Liebermann - Christopher C. Gibbs College of Architecture

Liebermann

Dr. Wanda Katja Liebermann

Education

Harvard University
Doctor of Design

University of California Berkeley
Master of Architecture

University of California Berkeley
BA, Architecture

About

Wanda Katja Liebermann is an architectural and urban historian and Assistant Professor of Architecture at the Gibbs College of Architecture at the University of Oklahoma. She is a licensed architect who practiced for many years in the San Francisco Bay Area.  

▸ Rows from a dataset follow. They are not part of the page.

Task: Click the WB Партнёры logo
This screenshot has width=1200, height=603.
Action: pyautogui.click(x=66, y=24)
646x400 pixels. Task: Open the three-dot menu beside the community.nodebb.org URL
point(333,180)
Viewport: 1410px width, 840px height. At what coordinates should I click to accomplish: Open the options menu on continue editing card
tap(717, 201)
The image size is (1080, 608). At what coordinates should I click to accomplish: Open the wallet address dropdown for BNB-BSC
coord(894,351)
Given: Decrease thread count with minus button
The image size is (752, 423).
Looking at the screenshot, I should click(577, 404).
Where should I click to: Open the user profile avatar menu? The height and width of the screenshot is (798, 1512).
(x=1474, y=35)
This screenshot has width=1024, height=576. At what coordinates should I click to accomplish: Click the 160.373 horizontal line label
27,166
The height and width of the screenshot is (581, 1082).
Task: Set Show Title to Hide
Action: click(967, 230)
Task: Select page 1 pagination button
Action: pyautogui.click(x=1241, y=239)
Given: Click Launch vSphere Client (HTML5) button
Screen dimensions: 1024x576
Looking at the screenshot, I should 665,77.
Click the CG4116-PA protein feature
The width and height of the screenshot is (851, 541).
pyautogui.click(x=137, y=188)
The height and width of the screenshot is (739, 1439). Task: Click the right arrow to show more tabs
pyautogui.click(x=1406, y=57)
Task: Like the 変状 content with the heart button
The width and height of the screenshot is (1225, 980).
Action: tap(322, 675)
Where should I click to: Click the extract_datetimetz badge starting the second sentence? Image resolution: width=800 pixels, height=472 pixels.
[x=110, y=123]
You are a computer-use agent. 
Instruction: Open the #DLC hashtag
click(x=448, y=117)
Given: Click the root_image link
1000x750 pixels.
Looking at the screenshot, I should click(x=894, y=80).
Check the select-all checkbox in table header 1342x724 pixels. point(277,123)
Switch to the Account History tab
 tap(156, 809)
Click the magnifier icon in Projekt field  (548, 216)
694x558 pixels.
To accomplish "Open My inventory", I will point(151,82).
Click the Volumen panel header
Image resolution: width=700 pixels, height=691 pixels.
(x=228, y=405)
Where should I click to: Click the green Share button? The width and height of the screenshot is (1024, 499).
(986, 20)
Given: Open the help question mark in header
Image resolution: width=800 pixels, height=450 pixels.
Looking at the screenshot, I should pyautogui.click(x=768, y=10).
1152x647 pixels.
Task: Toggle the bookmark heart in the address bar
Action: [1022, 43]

Liebermann’s research focuses on theories and practices of architecture and urbanism in relationship to social justice movements in the United States. Her work investigates disability and racial politics, examining the recursive dynamics between identity and belonging, the built environment, and environmental design. Her current project is a book manuscript for Routledge, called Architecture’s Problem with Disability. This is the first scholarly monograph to critically analyze the complex relationship between architecture and disability rights in the United States across pedagogy, policy, and practice in order to understand the discipline’s narrow response to disabled access, and to explore creative alternatives.  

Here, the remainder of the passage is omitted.